Newton was born at Cockey Farm near Abney. He attended a dame school and then followed his carpenter father constructing spinning-wheels, and he started a seven year apprenticeship to become a machinery carpenter at a mill in Monsal Dale. He spent his money on books. The poetic Reverend Peter Cunningham, who was curate at Eyam and encouraged Newton to write.

In the summer of 1783, Newton was introduced to Anna Seward, who also encouraged him in his writing and corresponded with him until her death. In her account of their meeting, Miss Seward expressed a high opinion of "the elegance and harmony" in Newton's writing. Her account appeared the following year under the title "The Minstrel of Woodlow" in The Gentleman's Magazine and at the start of 1785 in both The Scots Magazine, and under the editorship of James Boswell in the newly founded Edinburgh Magazine. Accompanying it was Newton's complimentary address to Cunningham in one of his own poems, and Seward's address to Newton, "Written in the blank leaves of her own poems, presented by her to William Newton":

Thou gentle bard, on whose internal sight
Genius has pour'd her many-coloured light…
And tho' proud Fame her sunny glance has shed
On the low roof that screen thy modest head,
The same exalted spirit scorns to wail
Her echoes silent in thy lonely vale.

Seward's poem is also an evocation of the wild moorland scarred by quarries and smoking lime kilns, among which he works unregarded like a second Chatterton.

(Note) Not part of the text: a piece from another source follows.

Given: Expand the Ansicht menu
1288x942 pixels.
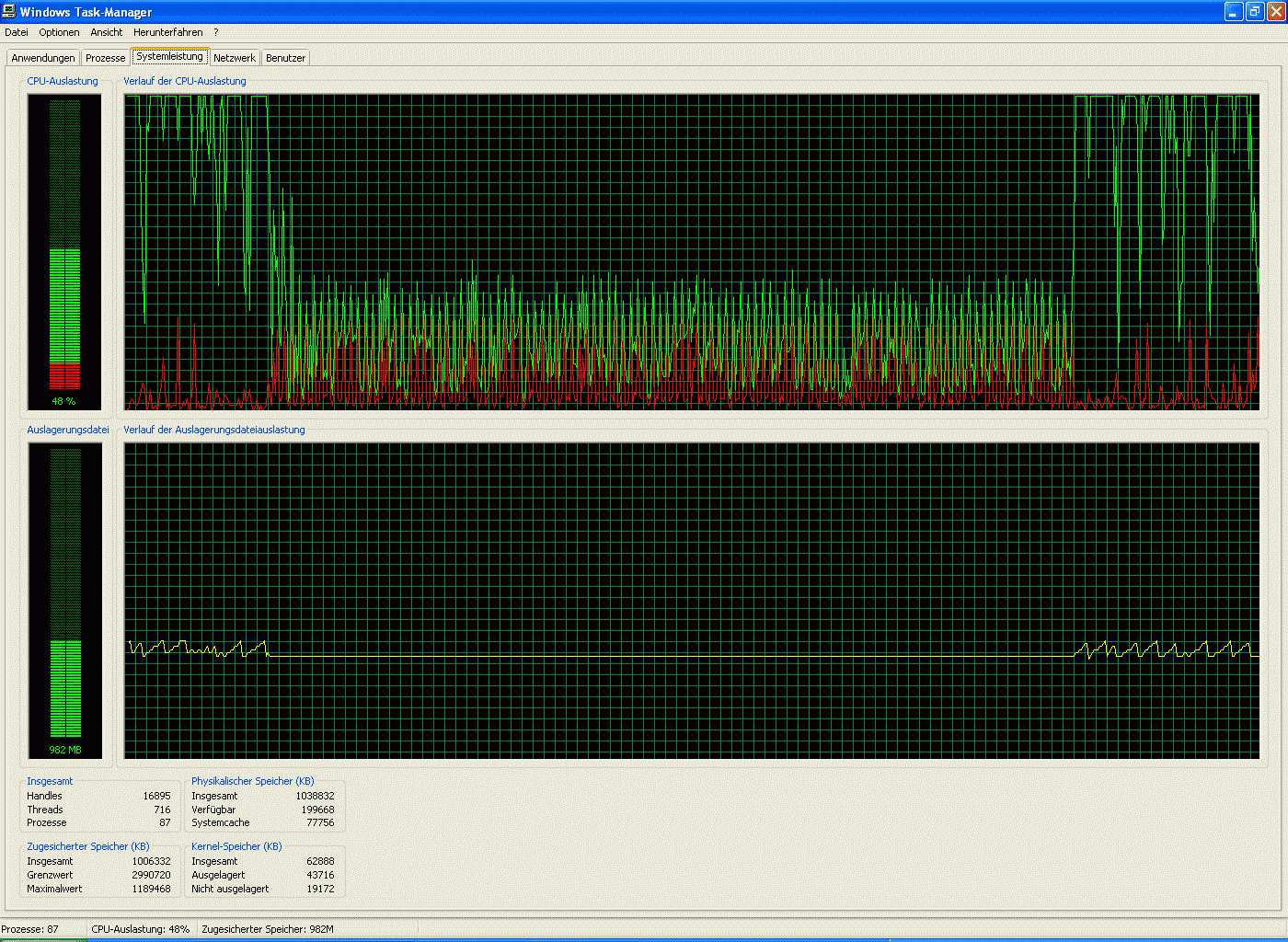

Newton was soon to contribute to the industrialisation of the area himself, for he went on to become the agent of Richard Arkwright, often called "father of the industrial revolution", for his invention of the spinning frame at nearby Cressbrook Mill. He was dismissed by Arkwright in 1790 and Anna Seward came to his rescue with a loan that enabled him to invest in a new mill.

Later Newton personally rebuilt Cressbrook Mill, after its destruction by fire. Archives at Manchester Central Library contain evidence that he sought to provide better living conditions for his apprentices than were prevalent at many other mills, and he oversaw the construction of model cottages and a village school. Nonetheless, an apprenticeship even at Cressbrook Mill was far from ideal. There are accounts of Newton's violent treatment of the 300–400 indentured boys from orphanages and charity hospitals that he employed there. Any offence resulted in a beating from him with "hazel sticks across our bare buttocks and loins till he cut the flesh and made the blood flow".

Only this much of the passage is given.